Well it had been a while since we had been able to gather so we went all out with Prime Rib roast, fresh focaccia and a really delish walnut and avocado salad. And so we decided to start with an oldy, but goody cocktail. You can find a lot of Champagne cocktails if you go looking, but there is only one Champagne cocktail. Appearing as early as 1862, the original version had no brandy, but by 1882 Harry Johnson’s New and Improved Bartender’s Manual, or How to Mix Drinks in the Present Style had added in the extra fruity flavour and that’s how it stands today.

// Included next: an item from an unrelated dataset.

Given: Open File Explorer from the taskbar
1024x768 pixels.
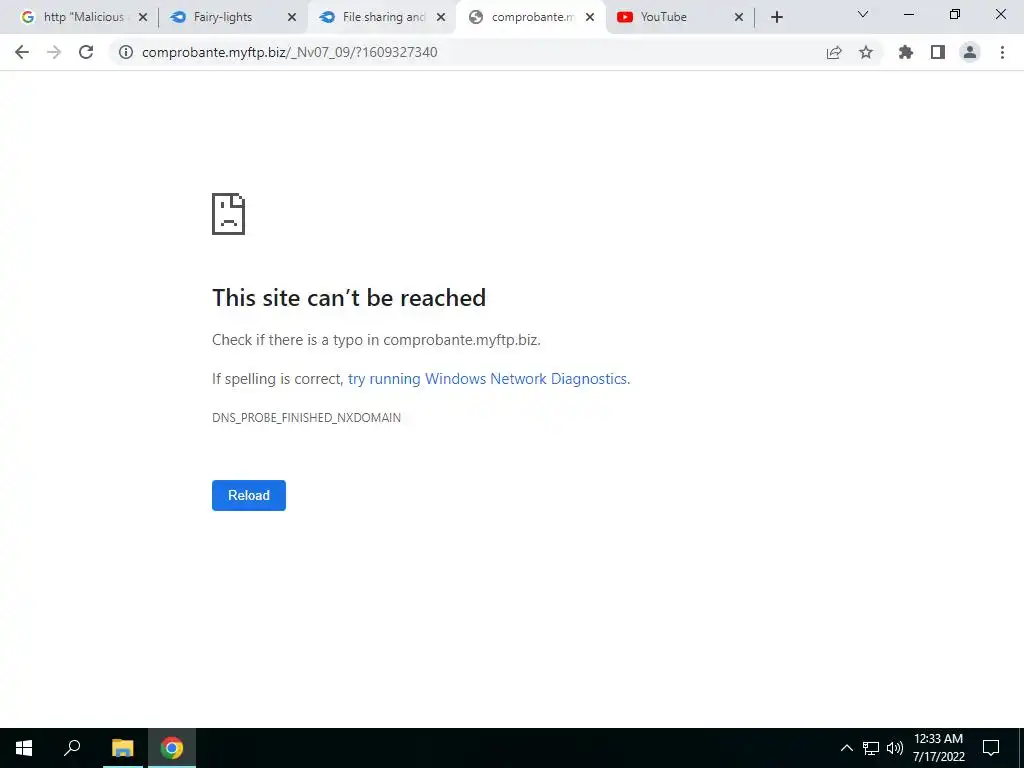Looking at the screenshot, I should (122, 748).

They recommend you choose a good Champagne because it contributes the flavour, making for a better cocktail overall. We went with Mumm’s to try and keep it in some sort of reasonable budget, and I would be willing to try again with a good prosecco or cava.
- 1 sugar cube
- 2 to 3 dashes Angostura Bitters
- .5 ounce cognac
- 6 ounces Champagne
- orange slice
Add the sugar cube to a champagne flute and saturate with bitters. Add the cognac and top up with Champagne. Garnish with orange slice and/or a maraschino cherry.

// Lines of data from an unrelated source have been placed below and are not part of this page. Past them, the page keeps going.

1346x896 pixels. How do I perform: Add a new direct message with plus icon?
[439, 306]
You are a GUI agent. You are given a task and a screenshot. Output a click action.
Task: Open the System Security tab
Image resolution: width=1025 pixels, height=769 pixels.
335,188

The verdict: Was there any doubt? It would take a pretty hardened teetotaller to turn their noses up at this classic. The drink definitely has layers with some of the sugar and cognac concentrating near the bottom of the glass giving you a nice sweet finish that really just entices you to pop another cork. I could see this become a really expensive addiction. Needless to say, enjoyed by all.